Hélcio Costa

A banalidade do mal

Por Hélcio Costa é jornalista e diretor da empresa Matéria Consultoria & Mídia | 27/05/2022 | Tempo de leitura: 3 min

A constatação é triste, mas é real: cada vez mais estamos submersos em uma onda crescente de violência.

Dois episódios recentes levam a essa constatação: a morte do pedreiro Genivaldo de Jesus Santos, asfixiado no porta-malas de uma viatura da Polícia Rodoviária Federal em Sergipe, e a chacina da Vila Cruzeiro, com um rastro de 26 mortes no Rio.   À morte em Umbaúba (SE), a PRF emitiu uma nota em defesa dos policiais. A operação no Rio, a segunda mais letal do Estado, mereceu os parabéns do presidente Jair Bolsonaro. Tão triste quanto a onda de violência é a sensação de que estamos nos acostumando a ela, principalmente quando ela é cometida em nome do Estado. Essa é a tragédia maior dentro de muitas tragédias.

○ ○ ○ ○ ○

TAREFAS:
a - Transcreva, sem qualquer alteração, o trecho do texto sobre a banalidade do mal que vai de "A banalidade do" até "crescente de violência.".
b - Reproduza sem alterações as entradas, desde o início delas até a linha que contém "help is located at coordinates (420, 36).", com essa linha incluída.

○ ○ ○ ○ ○

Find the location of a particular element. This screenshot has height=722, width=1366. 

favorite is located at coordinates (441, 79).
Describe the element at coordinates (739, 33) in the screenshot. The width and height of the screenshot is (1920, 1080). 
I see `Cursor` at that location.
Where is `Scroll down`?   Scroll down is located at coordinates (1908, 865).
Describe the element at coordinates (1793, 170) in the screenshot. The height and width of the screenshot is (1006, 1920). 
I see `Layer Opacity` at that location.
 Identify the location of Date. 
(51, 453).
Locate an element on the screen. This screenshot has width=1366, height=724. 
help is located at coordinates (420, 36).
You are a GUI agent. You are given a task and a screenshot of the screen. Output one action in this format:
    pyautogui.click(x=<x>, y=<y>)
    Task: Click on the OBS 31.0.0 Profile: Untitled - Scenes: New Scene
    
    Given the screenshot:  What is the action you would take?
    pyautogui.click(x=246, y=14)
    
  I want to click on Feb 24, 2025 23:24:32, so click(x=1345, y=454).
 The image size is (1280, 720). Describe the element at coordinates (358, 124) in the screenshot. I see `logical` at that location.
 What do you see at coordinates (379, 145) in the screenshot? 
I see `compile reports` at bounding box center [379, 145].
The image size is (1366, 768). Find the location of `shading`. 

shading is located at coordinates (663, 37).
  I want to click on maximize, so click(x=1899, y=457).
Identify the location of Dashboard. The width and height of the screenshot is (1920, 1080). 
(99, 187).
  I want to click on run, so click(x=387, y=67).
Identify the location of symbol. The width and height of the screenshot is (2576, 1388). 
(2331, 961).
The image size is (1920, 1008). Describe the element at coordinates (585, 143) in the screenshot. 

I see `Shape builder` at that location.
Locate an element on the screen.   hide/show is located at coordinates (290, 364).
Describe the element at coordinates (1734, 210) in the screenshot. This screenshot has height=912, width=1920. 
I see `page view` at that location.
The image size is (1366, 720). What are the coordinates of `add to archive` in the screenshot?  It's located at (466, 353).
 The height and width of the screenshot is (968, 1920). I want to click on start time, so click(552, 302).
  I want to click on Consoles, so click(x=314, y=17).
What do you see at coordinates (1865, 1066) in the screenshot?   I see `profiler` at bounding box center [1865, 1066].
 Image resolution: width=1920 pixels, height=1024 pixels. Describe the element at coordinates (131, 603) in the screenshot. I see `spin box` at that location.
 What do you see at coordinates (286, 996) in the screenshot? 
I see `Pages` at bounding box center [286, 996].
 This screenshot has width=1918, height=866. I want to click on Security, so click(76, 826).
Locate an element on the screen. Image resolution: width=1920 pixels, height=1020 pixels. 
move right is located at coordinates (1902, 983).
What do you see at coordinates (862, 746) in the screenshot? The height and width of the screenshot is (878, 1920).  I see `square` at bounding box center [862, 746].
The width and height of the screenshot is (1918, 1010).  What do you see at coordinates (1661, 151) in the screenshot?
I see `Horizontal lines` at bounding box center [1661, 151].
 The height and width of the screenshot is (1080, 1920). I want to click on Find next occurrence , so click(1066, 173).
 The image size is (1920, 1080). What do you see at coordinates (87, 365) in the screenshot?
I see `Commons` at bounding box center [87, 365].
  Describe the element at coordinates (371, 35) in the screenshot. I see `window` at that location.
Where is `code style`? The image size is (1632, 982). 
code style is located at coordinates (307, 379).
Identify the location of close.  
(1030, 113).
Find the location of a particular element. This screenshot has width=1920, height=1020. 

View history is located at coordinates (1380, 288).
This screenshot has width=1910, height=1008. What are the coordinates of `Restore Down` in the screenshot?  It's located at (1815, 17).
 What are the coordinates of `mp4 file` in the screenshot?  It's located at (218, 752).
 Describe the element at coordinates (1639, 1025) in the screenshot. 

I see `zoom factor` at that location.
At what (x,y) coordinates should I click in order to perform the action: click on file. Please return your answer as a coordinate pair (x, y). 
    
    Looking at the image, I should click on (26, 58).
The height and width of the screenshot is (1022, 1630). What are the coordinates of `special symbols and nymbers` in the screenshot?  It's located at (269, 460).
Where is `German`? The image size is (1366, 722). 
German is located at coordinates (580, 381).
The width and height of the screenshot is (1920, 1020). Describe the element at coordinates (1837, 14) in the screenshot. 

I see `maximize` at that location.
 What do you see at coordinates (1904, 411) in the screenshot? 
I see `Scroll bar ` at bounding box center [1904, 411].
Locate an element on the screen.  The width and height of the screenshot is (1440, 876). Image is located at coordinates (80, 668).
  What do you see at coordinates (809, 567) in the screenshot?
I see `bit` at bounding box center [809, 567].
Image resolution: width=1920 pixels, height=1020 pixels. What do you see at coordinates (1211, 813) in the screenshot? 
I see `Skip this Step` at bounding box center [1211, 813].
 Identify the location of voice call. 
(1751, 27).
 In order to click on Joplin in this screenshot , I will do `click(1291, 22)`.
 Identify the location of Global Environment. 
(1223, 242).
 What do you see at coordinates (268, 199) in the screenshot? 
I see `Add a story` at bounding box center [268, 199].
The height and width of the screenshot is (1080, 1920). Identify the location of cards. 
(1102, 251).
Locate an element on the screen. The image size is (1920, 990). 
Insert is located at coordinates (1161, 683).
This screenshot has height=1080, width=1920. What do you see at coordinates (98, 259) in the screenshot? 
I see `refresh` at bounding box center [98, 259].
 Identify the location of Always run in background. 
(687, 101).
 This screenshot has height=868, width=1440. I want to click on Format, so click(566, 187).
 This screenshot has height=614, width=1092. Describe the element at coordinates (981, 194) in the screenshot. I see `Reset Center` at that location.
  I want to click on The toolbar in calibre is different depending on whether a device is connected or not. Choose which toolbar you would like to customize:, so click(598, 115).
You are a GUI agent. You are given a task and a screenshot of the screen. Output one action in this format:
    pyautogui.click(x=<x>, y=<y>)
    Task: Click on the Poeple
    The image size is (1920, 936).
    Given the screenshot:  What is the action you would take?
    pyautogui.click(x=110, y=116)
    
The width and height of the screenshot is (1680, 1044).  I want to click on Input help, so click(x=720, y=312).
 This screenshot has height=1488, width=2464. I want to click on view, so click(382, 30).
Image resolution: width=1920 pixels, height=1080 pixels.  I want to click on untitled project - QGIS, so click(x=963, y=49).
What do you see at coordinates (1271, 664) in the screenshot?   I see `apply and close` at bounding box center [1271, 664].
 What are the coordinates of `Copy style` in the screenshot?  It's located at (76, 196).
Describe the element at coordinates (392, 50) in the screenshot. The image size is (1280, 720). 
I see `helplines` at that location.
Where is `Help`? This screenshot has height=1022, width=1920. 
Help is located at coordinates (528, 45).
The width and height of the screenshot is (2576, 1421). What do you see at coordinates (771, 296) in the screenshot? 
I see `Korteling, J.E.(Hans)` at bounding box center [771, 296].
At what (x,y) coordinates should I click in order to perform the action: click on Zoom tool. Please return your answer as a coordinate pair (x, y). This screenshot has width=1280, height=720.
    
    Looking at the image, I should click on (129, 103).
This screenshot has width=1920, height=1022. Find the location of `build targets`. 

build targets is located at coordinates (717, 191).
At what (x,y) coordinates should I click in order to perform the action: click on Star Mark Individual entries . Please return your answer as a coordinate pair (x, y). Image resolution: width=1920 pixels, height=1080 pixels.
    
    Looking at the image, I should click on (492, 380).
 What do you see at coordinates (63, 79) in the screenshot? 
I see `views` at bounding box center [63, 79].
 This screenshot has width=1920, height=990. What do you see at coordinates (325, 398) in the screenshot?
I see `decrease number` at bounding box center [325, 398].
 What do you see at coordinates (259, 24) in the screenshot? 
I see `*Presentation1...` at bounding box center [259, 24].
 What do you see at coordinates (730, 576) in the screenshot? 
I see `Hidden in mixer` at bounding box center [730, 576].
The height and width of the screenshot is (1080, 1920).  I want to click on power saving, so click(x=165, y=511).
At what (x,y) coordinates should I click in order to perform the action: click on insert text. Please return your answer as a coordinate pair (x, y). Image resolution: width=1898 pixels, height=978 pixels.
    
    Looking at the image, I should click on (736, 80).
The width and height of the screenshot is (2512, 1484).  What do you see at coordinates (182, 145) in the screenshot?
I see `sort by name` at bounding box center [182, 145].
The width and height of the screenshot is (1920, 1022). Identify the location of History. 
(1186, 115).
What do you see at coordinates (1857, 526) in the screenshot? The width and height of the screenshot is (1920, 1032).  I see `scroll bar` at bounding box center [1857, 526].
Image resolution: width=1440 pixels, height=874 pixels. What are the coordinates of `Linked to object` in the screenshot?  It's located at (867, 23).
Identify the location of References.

○ ○ ○ ○ ○

RESPOSTAS POR TAREFA:
a -
A banalidade do mal

Por Hélcio Costa é jornalista e diretor da empresa Matéria Consultoria & Mídia | 27/05/2022 | Tempo de leitura: 3 min

A constatação é triste, mas é real: cada vez mais estamos submersos em uma onda crescente de violência.

b -
Find the location of a particular element. This screenshot has height=722, width=1366. 

favorite is located at coordinates (441, 79).
Describe the element at coordinates (739, 33) in the screenshot. The width and height of the screenshot is (1920, 1080). 
I see `Cursor` at that location.
Where is `Scroll down`?   Scroll down is located at coordinates (1908, 865).
Describe the element at coordinates (1793, 170) in the screenshot. The height and width of the screenshot is (1006, 1920). 
I see `Layer Opacity` at that location.
 Identify the location of Date. 
(51, 453).
Locate an element on the screen. This screenshot has width=1366, height=724. 
help is located at coordinates (420, 36).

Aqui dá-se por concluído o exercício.